Rehab*, Aktivistin der Initiative »Syrian Eyes« berichtet

„Wir haben nach der Explosion vor allem Lebensmittel verteilt und medizinische Versorgung für Verletzte und Kranke finanziert (Anm. d.R.: im Libanon gibt es so gut wie kein staatliches Gesundheitssystem). Auch haben wir Mieten für Menschen bezahlt, die sonst obdachlos geworden wären. Wir waren in einer Art Überlebensmodus und haben bis zur Erschöpfung gearbeitet, um möglichst vielen Menschen helfen zu können.

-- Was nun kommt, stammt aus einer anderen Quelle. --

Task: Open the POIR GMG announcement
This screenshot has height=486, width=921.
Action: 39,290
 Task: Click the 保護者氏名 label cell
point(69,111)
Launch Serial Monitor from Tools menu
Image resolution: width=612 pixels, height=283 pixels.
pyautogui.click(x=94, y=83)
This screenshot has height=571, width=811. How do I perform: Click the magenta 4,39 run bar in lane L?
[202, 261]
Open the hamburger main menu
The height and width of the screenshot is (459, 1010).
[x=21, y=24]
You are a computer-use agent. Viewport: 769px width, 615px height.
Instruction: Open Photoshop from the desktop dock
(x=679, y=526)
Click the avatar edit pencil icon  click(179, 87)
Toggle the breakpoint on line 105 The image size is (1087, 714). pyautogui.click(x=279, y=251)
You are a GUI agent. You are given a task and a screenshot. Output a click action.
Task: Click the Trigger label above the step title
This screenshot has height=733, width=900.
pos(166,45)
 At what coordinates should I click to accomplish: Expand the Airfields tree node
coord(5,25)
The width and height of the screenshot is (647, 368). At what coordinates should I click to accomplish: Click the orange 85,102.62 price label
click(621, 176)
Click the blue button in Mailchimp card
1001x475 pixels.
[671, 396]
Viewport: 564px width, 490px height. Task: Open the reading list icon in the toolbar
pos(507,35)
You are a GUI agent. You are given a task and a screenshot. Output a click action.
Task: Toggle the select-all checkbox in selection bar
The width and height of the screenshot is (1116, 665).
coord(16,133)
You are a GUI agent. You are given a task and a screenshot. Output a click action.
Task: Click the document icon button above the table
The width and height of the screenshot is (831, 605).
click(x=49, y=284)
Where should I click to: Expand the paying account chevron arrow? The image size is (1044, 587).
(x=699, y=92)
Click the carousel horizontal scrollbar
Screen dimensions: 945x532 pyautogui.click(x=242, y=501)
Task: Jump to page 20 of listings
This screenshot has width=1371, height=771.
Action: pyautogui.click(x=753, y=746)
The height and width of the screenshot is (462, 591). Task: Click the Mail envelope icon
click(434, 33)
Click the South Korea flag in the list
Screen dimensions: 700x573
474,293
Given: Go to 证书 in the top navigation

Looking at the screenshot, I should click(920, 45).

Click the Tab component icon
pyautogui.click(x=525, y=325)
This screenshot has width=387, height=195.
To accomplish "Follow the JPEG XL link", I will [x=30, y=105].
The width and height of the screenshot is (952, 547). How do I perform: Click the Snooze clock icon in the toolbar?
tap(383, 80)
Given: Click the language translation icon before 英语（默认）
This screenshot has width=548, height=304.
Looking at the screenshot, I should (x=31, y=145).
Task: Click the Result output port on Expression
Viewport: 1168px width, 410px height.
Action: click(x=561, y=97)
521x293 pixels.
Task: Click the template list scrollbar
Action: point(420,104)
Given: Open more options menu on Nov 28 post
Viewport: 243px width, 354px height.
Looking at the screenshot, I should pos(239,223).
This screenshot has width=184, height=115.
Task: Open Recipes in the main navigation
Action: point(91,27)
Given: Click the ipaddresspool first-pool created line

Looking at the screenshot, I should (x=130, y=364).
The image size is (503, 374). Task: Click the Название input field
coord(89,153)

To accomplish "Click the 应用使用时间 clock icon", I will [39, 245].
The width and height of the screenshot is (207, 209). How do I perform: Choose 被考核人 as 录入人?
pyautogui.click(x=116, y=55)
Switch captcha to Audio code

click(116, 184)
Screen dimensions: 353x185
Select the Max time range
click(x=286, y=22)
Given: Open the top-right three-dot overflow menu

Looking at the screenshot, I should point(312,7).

Jeden einzelnen Monat wird das Leben schwieriger im Libanon.

Rehab, Syrian Eyes

Im Spätherbst und Winter haben wir gemerkt, wie erschöpft unser ganzes Team war und dass wir vergessen hatten, uns um uns selbst zu kümmern. Es hat sich ja die ganze Zeit über nichts verbessert: Es gibt jeden Tag nur wenige Stunden Strom, sämtliche Kosten sind gestiegen. Jeden einzelnen Monat wird das Leben schwieriger im Libanon.

Viele der Menschen, die wir mit unserer Arbeit unterstützen sind Syrer*innen, deren Situation schon vor Explosion, vor der Finanz- und Regierungskrise extrem prekär gewesen ist. Die Situation ist aktuell extrem angespannt – nicht nur aufgrund der verfahrenen Regierungskrise, sondern auch wegen der extremen Währungskrise: Die Wechselkurse schwanken stündlich. Wir müssen immer überlegen, wann wir Geld wechseln, das ist anstrengend und ja, einfach beschissen.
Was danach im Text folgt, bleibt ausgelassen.